Demikian pula Kami telah menjadikan kamu (umat Islam) umat pertengahan *40) agar kamu menjadi saksi atas (perbuatan) manusia dan agar Rasul (Nabi Muhammad) menjadi saksi atas (perbuatan) kamu. Kami tidak menetapkan kiblat (Baitulmaqdis) yang (dahulu) kamu berkiblat kepadanya, kecuali agar Kami mengetahui (dalam kenyataan) siapa yang mengikuti Rasul dan siapa yang berbalik ke belakang. Sesungguhnya (pemindahan kiblat) itu sangat berat, kecuali bagi orang yang telah diberi petunjuk oleh Allah. Allah tidak akan menyia-nyiakan imanmu. Sesungguhnya Allah benar-benar Maha Pengasih lagi Maha Penyayang kepada manusia.

*40) Umat pertengahan berarti umat pilihan, terbaik, adil, dan seimbang, baik dalam keyakinan, pikiran, sikap, maupun perilaku.

Kedudukan Ijma

Kedudukan ijma di kalangan beberapa ulama berbeda atau bisa dibilang beberapa ulama memiliki pendapat yang berbeda tentang ijma. Mengutip dari laman siswadywordpress.com bahwa menurut Jumhur ulama’ ushul Fiqh jika rukun-rukun ijma sudah terpenuhi dengan baik, maka ijma yang telah dibuat dapat dijadikan sebagai hujjah yang pasti (qath’i). Oleh karena itu, ijma tersebut wajib diamalkan atau dikerjakan serta tidak boleh ada yang melanggarnya.

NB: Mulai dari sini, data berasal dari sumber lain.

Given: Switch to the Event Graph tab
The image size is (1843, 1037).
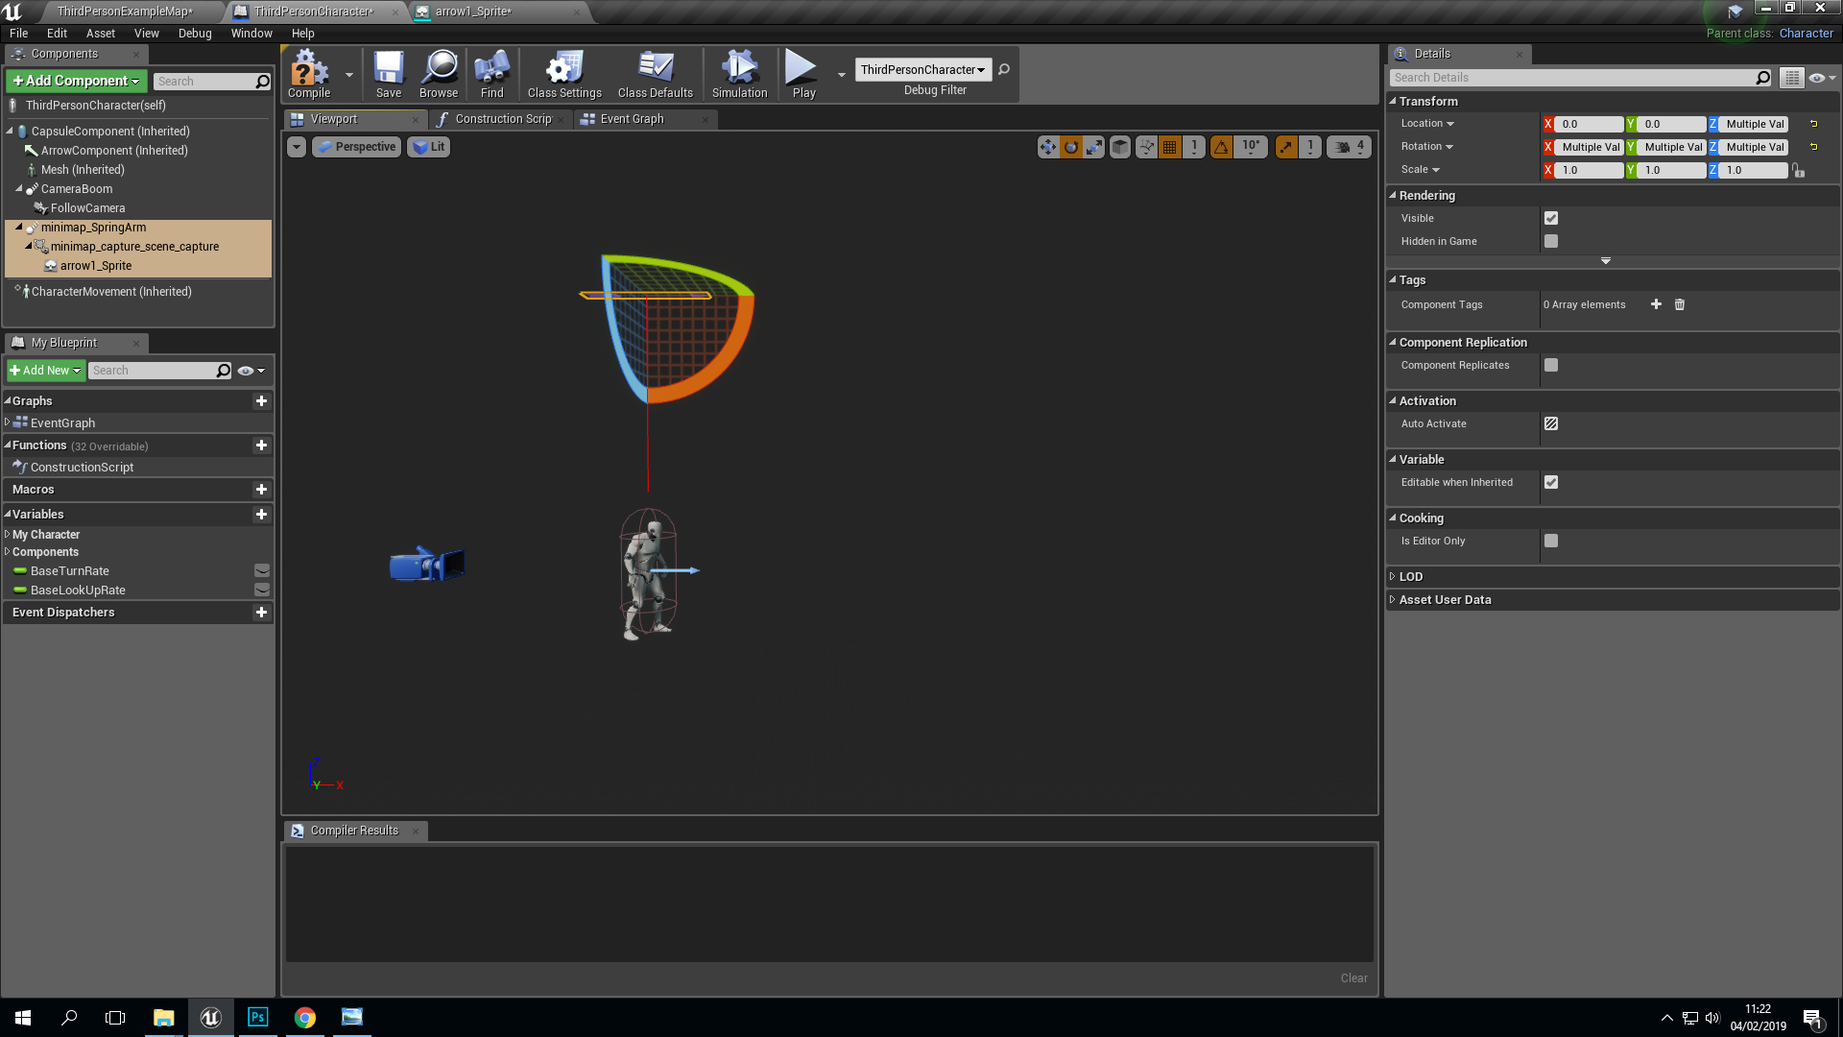Looking at the screenshot, I should point(631,119).
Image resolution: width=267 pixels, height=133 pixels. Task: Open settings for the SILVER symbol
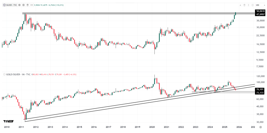point(24,5)
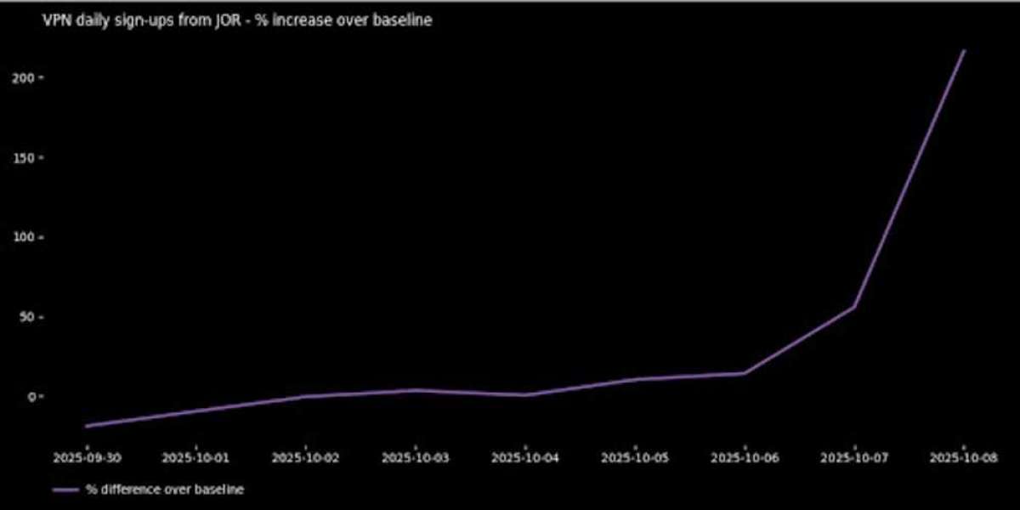1020x510 pixels.
Task: Click the 2025-10-01 x-axis date label
Action: [196, 458]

Bagi seseorang yang melanggarnya bisa dianggap sebagai kafir.

Selain itu, suatu permasalahan yang sudah ada hukumnya melalui kegiatan ijma, maka generasi ushul fiqh selanjutnya tidak boleh membahas permasalahan yang sudah terjadi sebelumnya. Hal ini dikarenakan hukum ijma merupakan hukum syara’ yang sifatnya sudah qath’i atau pasti. Selain itu, hukum ijma ada diurutan ketiga dalam dalil syara’ setelah hukum berdasarkan Al-Quran dan Hadits.

Namun, bagi beberapa ulama kalangan Syi’ah, dan seorang tokoh Mu’tazilah, Ibrahim bin Siyar al Nazzam memiliki pendapat bahwa ijma tidak bisa dijadikan sebagai hujjah. Ibrahim bin Siyar al Nazzam mengungkapkan bahwa struktur social dan budaya pada setiap daerah tidak selalu sama, sehingga ijma tidak bisa dijadikan sebagai hujjah.

Jenis Ijma

Menurut para ulama ushul fiqh, ijma terdiri dari dua jenis, yaitu ijma Al Sukuti dan ijma Al Sarih.

Ijma Al Suukuti

Ijma Al Suukti adalah jenis ijma pada saat para ulama atau para ahli ijtihad mengambil keputusan untuk diam, tetapi diamnya para ulama atau para ahli ijtihad karena sudah setuju dengan semua pendapat yang telah disampaikan oleh para ahli ijtihad dan ulama lainnya.

Ijma Al Sarih. 

Ijma Al Sarih adalah jenis ijma yang di mana para ulama dan ahli ijtihad masing-masingnya menyampaikan pendapatnya terkait dengan permasalahan yang secara terjadi, baik itu disampaikan dengan lisan atau secara tertulis. Pendapat yang disampaikan ini berupa setuju atau tidak terhadap pendapat yang telah disampaikan oleh para ulama dan ijtihad lainnya.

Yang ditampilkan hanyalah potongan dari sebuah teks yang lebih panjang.